■ Given request ■
Reproduce the records starting at the line containing "Given: Collapse the Settings panel chevron" and ending at the end of the records, replacing "column header" with "column title" and leaving everything else unchanged.

• • • • •

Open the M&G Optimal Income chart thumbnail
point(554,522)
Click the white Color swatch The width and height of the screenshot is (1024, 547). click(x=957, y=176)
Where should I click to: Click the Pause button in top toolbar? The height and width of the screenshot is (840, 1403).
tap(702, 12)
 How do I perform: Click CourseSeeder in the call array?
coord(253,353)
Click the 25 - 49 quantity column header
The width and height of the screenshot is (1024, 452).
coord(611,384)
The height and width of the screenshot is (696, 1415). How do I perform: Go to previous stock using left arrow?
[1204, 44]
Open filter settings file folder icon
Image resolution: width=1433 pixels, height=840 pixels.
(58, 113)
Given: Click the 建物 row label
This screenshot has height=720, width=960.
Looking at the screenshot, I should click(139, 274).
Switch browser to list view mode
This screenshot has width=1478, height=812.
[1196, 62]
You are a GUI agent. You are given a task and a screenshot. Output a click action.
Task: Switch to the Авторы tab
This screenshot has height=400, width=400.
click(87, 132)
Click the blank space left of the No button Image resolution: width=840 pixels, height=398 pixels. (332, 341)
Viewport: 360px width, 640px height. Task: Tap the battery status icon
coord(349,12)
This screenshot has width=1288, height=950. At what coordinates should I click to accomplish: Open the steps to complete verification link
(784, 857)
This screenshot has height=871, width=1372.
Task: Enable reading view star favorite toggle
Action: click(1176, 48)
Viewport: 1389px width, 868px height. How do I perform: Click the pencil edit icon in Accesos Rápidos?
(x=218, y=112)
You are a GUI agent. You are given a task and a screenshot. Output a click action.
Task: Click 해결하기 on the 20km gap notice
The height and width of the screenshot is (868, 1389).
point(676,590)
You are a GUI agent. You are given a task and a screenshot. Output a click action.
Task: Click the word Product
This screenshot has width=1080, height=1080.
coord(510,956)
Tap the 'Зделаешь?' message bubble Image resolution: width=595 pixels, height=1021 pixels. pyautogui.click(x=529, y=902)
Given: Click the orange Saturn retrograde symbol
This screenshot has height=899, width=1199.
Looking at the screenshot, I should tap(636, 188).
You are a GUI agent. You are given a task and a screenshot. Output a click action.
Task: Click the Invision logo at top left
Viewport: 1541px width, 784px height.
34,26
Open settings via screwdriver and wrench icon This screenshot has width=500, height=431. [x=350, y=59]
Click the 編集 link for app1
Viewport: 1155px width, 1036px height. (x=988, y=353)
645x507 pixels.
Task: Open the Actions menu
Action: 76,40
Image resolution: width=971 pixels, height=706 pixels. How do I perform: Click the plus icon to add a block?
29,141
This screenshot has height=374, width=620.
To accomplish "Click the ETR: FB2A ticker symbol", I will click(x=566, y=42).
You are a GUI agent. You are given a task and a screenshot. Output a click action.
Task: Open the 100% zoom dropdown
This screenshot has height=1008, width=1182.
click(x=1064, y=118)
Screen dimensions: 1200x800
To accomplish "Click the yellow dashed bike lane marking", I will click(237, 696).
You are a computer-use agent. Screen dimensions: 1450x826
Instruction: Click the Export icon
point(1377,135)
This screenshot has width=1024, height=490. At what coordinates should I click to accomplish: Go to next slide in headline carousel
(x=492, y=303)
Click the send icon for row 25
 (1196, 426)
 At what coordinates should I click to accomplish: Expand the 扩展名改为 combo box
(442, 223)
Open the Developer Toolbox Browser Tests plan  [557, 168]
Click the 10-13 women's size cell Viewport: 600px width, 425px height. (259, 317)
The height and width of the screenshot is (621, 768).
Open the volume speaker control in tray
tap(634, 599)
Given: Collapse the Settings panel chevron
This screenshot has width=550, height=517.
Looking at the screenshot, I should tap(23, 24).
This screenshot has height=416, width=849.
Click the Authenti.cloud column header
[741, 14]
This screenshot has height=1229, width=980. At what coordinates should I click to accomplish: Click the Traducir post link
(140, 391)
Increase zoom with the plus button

• • • • •

■ Worked solution ■
Given: Collapse the Settings panel chevron
This screenshot has width=550, height=517.
Looking at the screenshot, I should tap(23, 24).
This screenshot has height=416, width=849.
Click the Authenti.cloud column title
[741, 14]
This screenshot has height=1229, width=980. At what coordinates should I click to accomplish: Click the Traducir post link
(140, 391)
Increase zoom with the plus button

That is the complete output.